|Town/Region||Ugalla Game Reserve|
|Country||Tanzania, United Republic of|
|Date||19 Apr 2013|
Wildlife in Africa is under pressure due to sustained exploitation. For example, there has been a lot of bushmeat hunting in West and Central Africa. In East Africa, for example in Tanzanian’s Serengeti National Park, there is also a huge rise in illegal hunting (poaching) of wild animals. Poaching of other resources such as timber in the Congo River Basin in Zaire, and fish in the Lake Victoria is also widespread. There has been a strong desire to effectively protect wildlife resources with an increased emphasis on wildlife law enforcement. One key component of law enforcement is anti-poaching patrols where trained game rangers/scouts conduct daily patrols in wildlife protected areas in order to deter poaching or apprehend poachers and take them to justice. However, there is a paucity of information regarding the effectiveness of anti-poaching patrols across different wildlife areas in Africa.

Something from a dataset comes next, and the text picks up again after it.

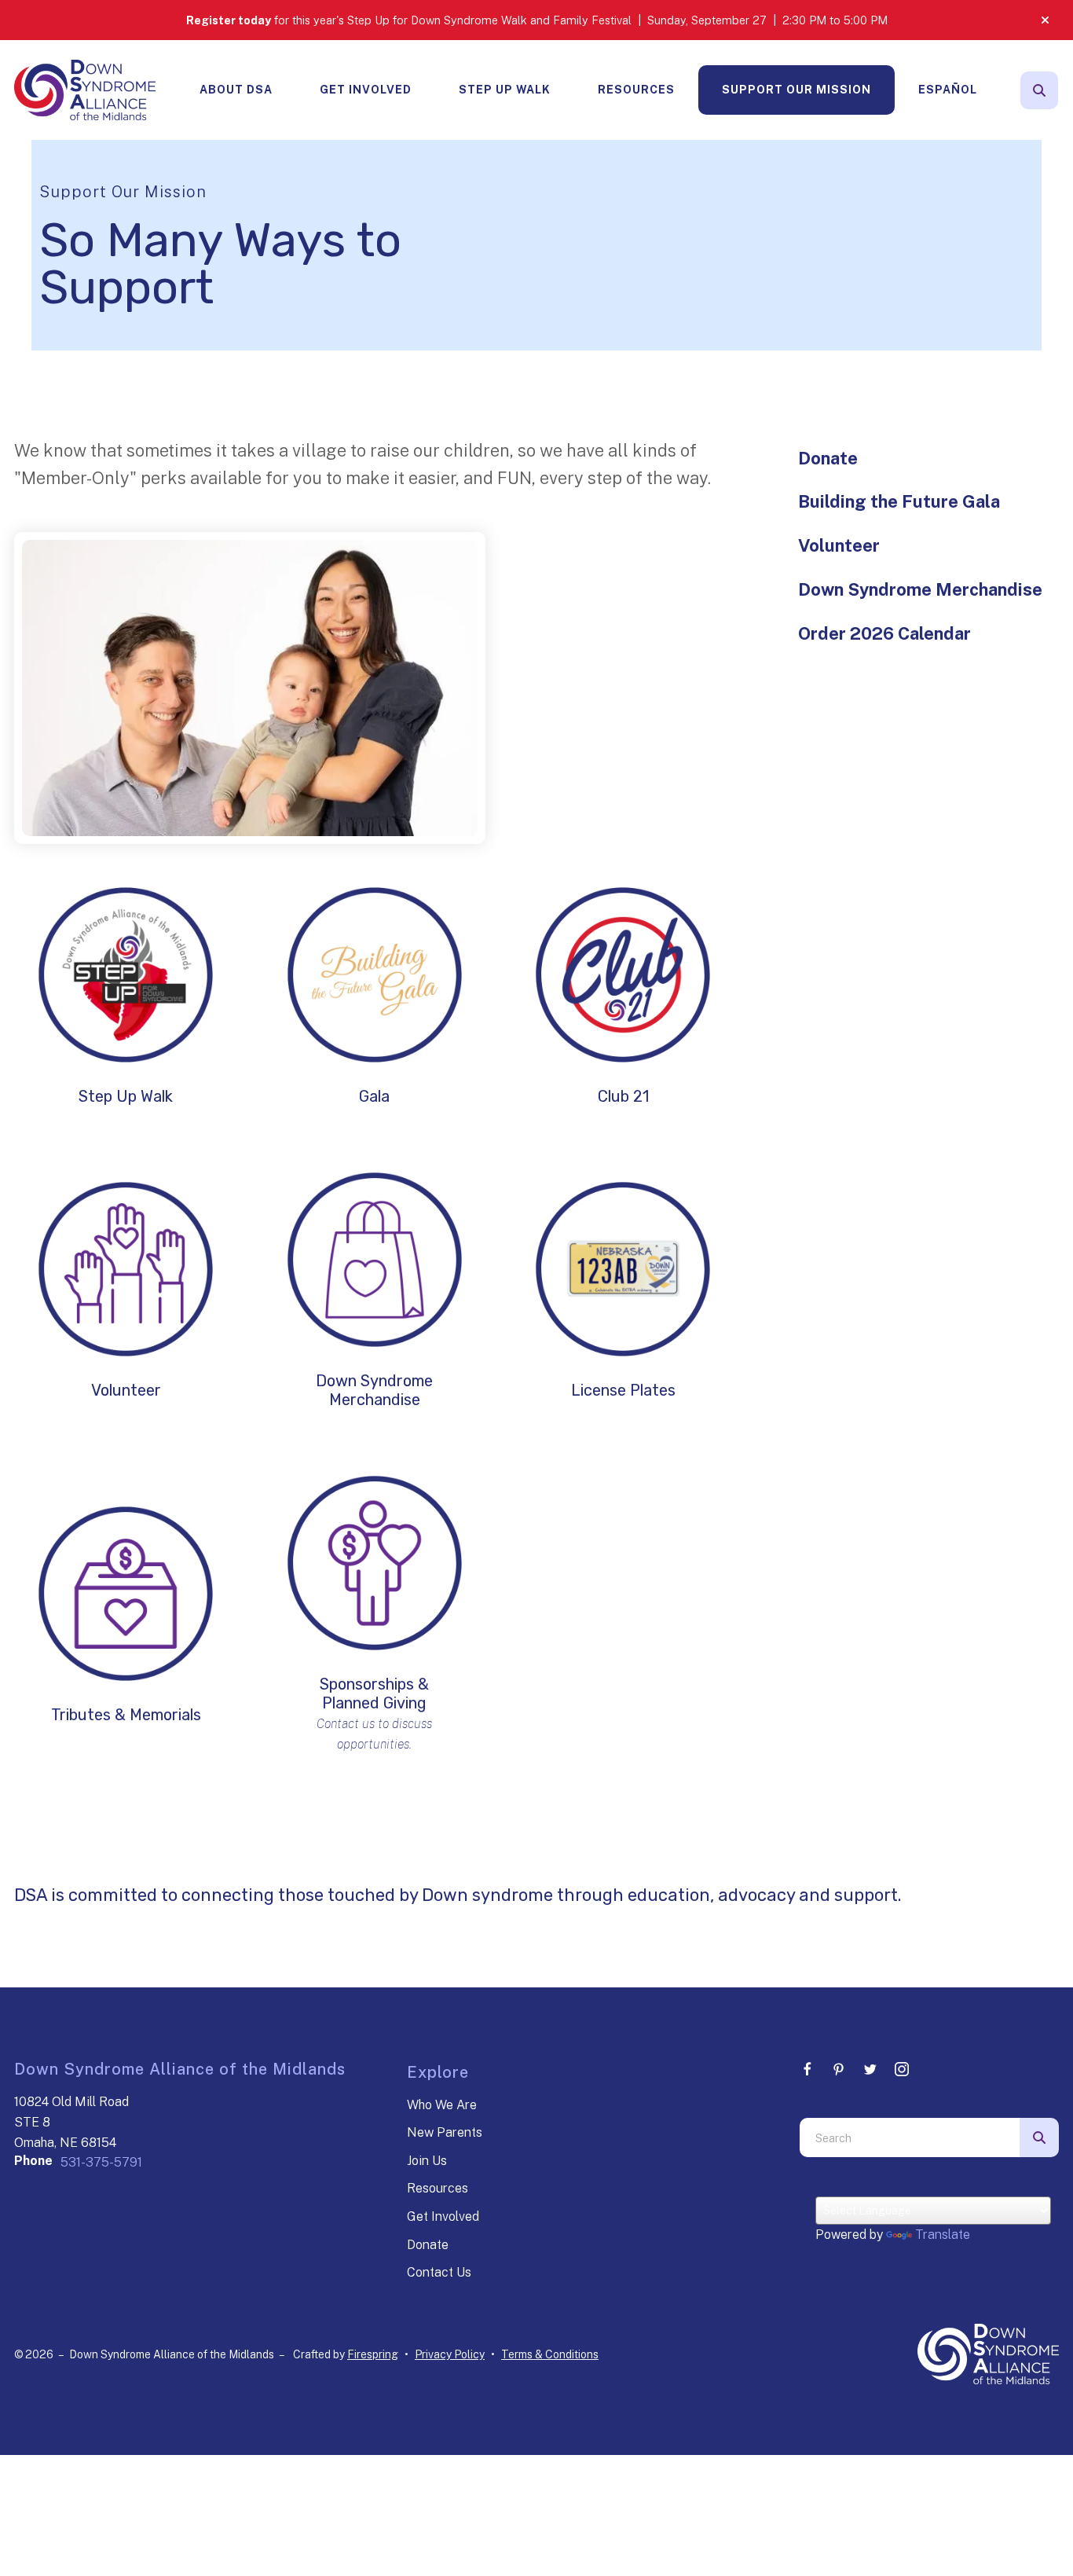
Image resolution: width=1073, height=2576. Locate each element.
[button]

The proposed study will contribute towards filling this gap by assessing the effectiveness of anti-poaching activities in Ugalla Game Reserve in western Tanzania (east Africa) where poaching is a serious problem. Daily activities of game rangers within the reserve will be monitored, documented and analysed in relation to the intensity of poaching as will be indicated by arrested poachers, and density and distribution of poaching signs. This would help pinpoint weaknesses and thus promote effectiveness of wildlife law enforcement decisions for effective conservation.